- Film poster
- Directed by: Enrico Clerico Nasino
- Written by: Fabio Guaglione; Fabio Resinaro;
- Produced by: Fabio Guaglione; Fabio Resinaro; Mario Gianani; Lorenzo Mieli; Fausto Brizzi; Marco Martani; Peter Safran;
- Starring: John Brotherton; Ellen Hollman;
- Cinematography: Paolo Bellan
- Edited by: Tommaso Norfo; Fabio Guaglione;
- Music by: Andrea Bonini
- Production companies: Mercurio Domina; Wildside; TF1 Droits Audiovisuels; Rai Cinema;
- Release date: May 4, 2012 (Sci-Fi-London);
- Running time: 102 minutes
- Countries: Italy; United States;
- Language: English

= True Love (2012 film) =

True Love is a 2012 romantic-themed psychological thriller film directed by Enrico Clerico Nasino and starring John Brotherton and Ellen Hollman.

==Premise==
Right after their marriage, lovebirds Jack and Kate mysteriously wake up in separate cells from which they cannot escape. Instead they are forced to watch CCTV videos which reveal the other's dirty secrets, and answer yes–no questions about their trust for their partner.

→ DATA PROVIDED
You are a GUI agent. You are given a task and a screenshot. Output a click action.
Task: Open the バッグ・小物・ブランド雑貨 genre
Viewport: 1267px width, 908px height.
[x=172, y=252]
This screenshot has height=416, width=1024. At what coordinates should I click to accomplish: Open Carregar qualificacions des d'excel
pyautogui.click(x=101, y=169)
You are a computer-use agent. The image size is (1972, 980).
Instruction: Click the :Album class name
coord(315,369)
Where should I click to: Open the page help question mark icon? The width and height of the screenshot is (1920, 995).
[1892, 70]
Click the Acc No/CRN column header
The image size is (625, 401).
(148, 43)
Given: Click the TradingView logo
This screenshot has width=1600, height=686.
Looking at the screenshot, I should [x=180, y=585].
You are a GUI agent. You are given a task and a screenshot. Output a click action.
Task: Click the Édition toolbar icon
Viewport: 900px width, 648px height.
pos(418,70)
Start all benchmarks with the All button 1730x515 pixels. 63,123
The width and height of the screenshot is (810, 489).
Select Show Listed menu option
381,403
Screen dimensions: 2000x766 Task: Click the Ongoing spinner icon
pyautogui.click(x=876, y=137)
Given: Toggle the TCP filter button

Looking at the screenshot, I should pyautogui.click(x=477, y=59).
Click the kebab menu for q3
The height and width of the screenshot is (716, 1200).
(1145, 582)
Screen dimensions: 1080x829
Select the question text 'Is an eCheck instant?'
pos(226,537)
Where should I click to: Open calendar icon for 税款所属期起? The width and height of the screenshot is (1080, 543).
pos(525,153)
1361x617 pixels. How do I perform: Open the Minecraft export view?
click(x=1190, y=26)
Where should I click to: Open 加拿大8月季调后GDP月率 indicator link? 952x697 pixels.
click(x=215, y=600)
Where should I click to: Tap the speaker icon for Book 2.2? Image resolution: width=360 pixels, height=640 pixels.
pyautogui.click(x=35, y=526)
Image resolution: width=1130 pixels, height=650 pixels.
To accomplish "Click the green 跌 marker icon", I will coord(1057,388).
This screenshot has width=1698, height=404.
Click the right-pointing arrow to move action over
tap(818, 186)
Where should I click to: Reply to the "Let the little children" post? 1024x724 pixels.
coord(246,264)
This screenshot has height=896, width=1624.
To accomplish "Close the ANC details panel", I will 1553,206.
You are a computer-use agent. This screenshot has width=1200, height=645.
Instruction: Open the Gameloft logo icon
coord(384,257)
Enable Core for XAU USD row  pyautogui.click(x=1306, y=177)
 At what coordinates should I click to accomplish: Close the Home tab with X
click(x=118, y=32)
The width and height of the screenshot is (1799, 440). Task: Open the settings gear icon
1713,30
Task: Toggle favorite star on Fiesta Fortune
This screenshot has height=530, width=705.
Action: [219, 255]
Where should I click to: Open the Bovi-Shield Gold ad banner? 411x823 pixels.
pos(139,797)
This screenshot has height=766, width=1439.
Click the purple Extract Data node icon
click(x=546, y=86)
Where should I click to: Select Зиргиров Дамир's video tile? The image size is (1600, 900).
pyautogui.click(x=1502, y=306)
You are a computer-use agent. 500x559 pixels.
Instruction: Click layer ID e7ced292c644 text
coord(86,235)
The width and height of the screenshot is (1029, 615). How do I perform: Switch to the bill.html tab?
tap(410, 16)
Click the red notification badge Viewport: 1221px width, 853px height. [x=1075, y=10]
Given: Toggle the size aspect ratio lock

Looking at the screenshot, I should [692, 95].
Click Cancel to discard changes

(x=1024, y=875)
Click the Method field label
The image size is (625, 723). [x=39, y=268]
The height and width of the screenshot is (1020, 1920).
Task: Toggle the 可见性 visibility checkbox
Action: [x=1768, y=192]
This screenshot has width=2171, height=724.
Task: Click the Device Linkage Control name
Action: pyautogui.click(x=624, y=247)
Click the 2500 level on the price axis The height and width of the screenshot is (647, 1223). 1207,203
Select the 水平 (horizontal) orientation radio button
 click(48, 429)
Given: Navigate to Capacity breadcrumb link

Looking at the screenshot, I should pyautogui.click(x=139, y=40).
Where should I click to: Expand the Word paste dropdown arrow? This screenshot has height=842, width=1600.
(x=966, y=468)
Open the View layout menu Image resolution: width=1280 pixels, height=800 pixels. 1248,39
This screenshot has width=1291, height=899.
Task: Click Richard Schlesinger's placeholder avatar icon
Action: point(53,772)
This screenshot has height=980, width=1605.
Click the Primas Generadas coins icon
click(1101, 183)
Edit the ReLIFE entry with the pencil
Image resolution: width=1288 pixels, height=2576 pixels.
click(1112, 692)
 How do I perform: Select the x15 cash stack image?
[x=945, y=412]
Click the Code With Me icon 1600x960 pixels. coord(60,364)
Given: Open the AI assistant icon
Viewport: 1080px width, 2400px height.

→ EXERCISE REQUIREMENTS
1) In the article on the 2012 film True Love, who is credited with the music?
2) Continue the article on the 2012 film True Love from its last sentence.

→ EXPECTED RESPONSES
1) Andrea Bonini

2)
==Cast==
- John Brotherton as Jack Reilly
- Ellen Hollman as Kate Sunderland
- Gabriel Myers as Eric Drake a.k.a. Mark Weinstock, Kate's lover
- Jay Harrington as Sam, Jack's friend
- Clare Carey as Dana, Kate's friend
- Tyrees Allen as Jack's therapist
- Rand Holdren as Kevin, a playboy
- Mick Lea

==Reception==
Twitch Films Shelagh Rowan-Legg gave a generally positive review, writing that the set design makes audiences "squirm in their seats". Carole Jahme of The Guardian called the film "a letdown" and criticised both the script and performances.